[Collected data entries]
·····
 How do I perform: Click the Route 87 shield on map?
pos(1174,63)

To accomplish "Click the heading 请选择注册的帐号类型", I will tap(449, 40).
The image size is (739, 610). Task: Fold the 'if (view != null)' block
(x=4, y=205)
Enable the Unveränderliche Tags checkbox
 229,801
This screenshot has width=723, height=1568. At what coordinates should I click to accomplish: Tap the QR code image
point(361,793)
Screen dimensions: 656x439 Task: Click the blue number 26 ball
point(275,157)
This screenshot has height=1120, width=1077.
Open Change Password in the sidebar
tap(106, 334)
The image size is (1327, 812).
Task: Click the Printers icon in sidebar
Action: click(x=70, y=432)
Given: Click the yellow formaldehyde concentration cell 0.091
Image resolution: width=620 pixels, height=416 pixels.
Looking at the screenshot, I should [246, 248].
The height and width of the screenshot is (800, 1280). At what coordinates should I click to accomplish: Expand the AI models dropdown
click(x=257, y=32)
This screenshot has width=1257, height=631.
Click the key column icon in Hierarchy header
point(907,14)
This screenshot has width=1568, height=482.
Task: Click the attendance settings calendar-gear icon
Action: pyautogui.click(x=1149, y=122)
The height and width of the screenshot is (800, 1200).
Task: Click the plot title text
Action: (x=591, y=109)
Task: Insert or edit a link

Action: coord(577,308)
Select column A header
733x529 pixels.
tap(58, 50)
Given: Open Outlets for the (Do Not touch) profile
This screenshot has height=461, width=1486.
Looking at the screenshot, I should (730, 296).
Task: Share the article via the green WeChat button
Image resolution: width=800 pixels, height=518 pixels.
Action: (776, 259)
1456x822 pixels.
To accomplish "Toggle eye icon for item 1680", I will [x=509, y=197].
·····
__Problem to work on__.
Word for word, return each of the entries shown above.

__Answer box__.
 How do I perform: Click the Route 87 shield on map?
pos(1174,63)

To accomplish "Click the heading 请选择注册的帐号类型", I will tap(449, 40).
The image size is (739, 610). Task: Fold the 'if (view != null)' block
(x=4, y=205)
Enable the Unveränderliche Tags checkbox
 229,801
This screenshot has width=723, height=1568. At what coordinates should I click to accomplish: Tap the QR code image
point(361,793)
Screen dimensions: 656x439 Task: Click the blue number 26 ball
point(275,157)
This screenshot has height=1120, width=1077.
Open Change Password in the sidebar
tap(106, 334)
The image size is (1327, 812).
Task: Click the Printers icon in sidebar
Action: click(x=70, y=432)
Given: Click the yellow formaldehyde concentration cell 0.091
Image resolution: width=620 pixels, height=416 pixels.
Looking at the screenshot, I should [246, 248].
The height and width of the screenshot is (800, 1280). At what coordinates should I click to accomplish: Expand the AI models dropdown
click(x=257, y=32)
This screenshot has width=1257, height=631.
Click the key column icon in Hierarchy header
point(907,14)
This screenshot has width=1568, height=482.
Task: Click the attendance settings calendar-gear icon
Action: pyautogui.click(x=1149, y=122)
The height and width of the screenshot is (800, 1200).
Task: Click the plot title text
Action: (x=591, y=109)
Task: Insert or edit a link

Action: coord(577,308)
Select column A header
733x529 pixels.
tap(58, 50)
Given: Open Outlets for the (Do Not touch) profile
This screenshot has height=461, width=1486.
Looking at the screenshot, I should (730, 296).
Task: Share the article via the green WeChat button
Image resolution: width=800 pixels, height=518 pixels.
Action: (776, 259)
1456x822 pixels.
To accomplish "Toggle eye icon for item 1680", I will [x=509, y=197].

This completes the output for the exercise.